#### [Records for locating words and elements]

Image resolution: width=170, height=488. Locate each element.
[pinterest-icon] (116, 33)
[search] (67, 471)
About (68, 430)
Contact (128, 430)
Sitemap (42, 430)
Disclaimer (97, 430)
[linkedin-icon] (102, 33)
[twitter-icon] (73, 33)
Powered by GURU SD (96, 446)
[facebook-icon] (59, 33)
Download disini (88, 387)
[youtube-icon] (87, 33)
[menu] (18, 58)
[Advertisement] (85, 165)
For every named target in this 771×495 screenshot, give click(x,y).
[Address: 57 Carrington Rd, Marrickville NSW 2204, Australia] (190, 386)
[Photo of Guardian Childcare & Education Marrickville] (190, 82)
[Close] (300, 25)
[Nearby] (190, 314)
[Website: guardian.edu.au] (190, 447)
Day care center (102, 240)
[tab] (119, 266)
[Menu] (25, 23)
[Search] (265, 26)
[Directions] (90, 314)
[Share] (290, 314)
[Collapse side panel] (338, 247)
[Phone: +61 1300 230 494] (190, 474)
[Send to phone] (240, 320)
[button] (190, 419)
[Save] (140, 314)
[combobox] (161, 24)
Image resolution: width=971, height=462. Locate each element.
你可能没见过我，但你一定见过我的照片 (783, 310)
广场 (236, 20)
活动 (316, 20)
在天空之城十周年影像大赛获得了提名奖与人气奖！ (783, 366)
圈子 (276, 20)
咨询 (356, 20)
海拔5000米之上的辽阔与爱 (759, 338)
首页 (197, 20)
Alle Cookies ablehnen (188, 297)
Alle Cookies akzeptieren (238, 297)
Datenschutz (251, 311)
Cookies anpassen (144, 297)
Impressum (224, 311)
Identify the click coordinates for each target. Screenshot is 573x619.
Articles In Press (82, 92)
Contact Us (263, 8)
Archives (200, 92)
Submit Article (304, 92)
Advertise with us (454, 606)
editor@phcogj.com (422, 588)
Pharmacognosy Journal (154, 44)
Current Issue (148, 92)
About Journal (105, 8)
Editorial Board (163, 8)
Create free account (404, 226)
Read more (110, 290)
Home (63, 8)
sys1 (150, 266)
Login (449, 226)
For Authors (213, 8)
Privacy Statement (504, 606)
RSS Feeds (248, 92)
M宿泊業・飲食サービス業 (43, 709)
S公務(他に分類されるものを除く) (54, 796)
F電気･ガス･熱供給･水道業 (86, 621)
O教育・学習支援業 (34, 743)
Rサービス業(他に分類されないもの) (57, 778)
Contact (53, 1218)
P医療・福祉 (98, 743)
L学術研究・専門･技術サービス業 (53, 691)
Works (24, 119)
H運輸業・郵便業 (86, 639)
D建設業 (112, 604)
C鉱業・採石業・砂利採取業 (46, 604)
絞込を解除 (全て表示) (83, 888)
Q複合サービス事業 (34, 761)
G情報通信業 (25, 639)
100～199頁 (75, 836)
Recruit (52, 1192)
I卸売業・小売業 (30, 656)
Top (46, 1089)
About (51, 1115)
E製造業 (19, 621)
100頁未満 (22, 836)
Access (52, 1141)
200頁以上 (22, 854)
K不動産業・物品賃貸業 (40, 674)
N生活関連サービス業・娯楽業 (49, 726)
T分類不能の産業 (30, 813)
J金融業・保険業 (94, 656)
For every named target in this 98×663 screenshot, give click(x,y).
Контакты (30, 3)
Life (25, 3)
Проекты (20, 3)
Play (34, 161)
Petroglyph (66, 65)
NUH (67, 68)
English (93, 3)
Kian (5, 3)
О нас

#### [THE EXERCISE]
Please write out every one of the lines above, reproducing each without any change.

#### [SOLUTION TO THE EXERCISE]
Image resolution: width=170, height=488. Locate each element.
[pinterest-icon] (116, 33)
[search] (67, 471)
About (68, 430)
Contact (128, 430)
Sitemap (42, 430)
Disclaimer (97, 430)
[linkedin-icon] (102, 33)
[twitter-icon] (73, 33)
Powered by GURU SD (96, 446)
[facebook-icon] (59, 33)
Download disini (88, 387)
[youtube-icon] (87, 33)
[menu] (18, 58)
[Advertisement] (85, 165)
For every named target in this 771×495 screenshot, give click(x,y).
[Address: 57 Carrington Rd, Marrickville NSW 2204, Australia] (190, 386)
[Photo of Guardian Childcare & Education Marrickville] (190, 82)
[Close] (300, 25)
[Nearby] (190, 314)
[Website: guardian.edu.au] (190, 447)
Day care center (102, 240)
[tab] (119, 266)
[Menu] (25, 23)
[Search] (265, 26)
[Directions] (90, 314)
[Share] (290, 314)
[Collapse side panel] (338, 247)
[Phone: +61 1300 230 494] (190, 474)
[Send to phone] (240, 320)
[button] (190, 419)
[Save] (140, 314)
[combobox] (161, 24)
Image resolution: width=971, height=462. Locate each element.
你可能没见过我，但你一定见过我的照片 (783, 310)
广场 (236, 20)
活动 (316, 20)
在天空之城十周年影像大赛获得了提名奖与人气奖！ (783, 366)
圈子 (276, 20)
咨询 (356, 20)
海拔5000米之上的辽阔与爱 (759, 338)
首页 (197, 20)
Alle Cookies ablehnen (188, 297)
Alle Cookies akzeptieren (238, 297)
Datenschutz (251, 311)
Cookies anpassen (144, 297)
Impressum (224, 311)
Identify the click coordinates for each target. Screenshot is 573x619.
Articles In Press (82, 92)
Contact Us (263, 8)
Archives (200, 92)
Submit Article (304, 92)
Advertise with us (454, 606)
editor@phcogj.com (422, 588)
Pharmacognosy Journal (154, 44)
Current Issue (148, 92)
About Journal (105, 8)
Editorial Board (163, 8)
Create free account (404, 226)
Read more (110, 290)
Home (63, 8)
sys1 (150, 266)
Login (449, 226)
For Authors (213, 8)
Privacy Statement (504, 606)
RSS Feeds (248, 92)
M宿泊業・飲食サービス業 (43, 709)
S公務(他に分類されるものを除く) (54, 796)
F電気･ガス･熱供給･水道業 (86, 621)
O教育・学習支援業 (34, 743)
Rサービス業(他に分類されないもの) (57, 778)
Contact (53, 1218)
P医療・福祉 (98, 743)
L学術研究・専門･技術サービス業 (53, 691)
Works (24, 119)
H運輸業・郵便業 (86, 639)
D建設業 (112, 604)
C鉱業・採石業・砂利採取業 (46, 604)
絞込を解除 (全て表示) (83, 888)
Q複合サービス事業 (34, 761)
G情報通信業 (25, 639)
100～199頁 (75, 836)
Recruit (52, 1192)
I卸売業・小売業 (30, 656)
Top (46, 1089)
About (51, 1115)
E製造業 (19, 621)
100頁未満 (22, 836)
Access (52, 1141)
200頁以上 (22, 854)
K不動産業・物品賃貸業 (40, 674)
N生活関連サービス業・娯楽業 (49, 726)
T分類不能の産業 (30, 813)
J金融業・保険業 (94, 656)
For every named target in this 98×663 screenshot, give click(x,y).
Контакты (30, 3)
Life (25, 3)
Проекты (20, 3)
Play (34, 161)
Petroglyph (66, 65)
NUH (67, 68)
English (93, 3)
Kian (5, 3)
О нас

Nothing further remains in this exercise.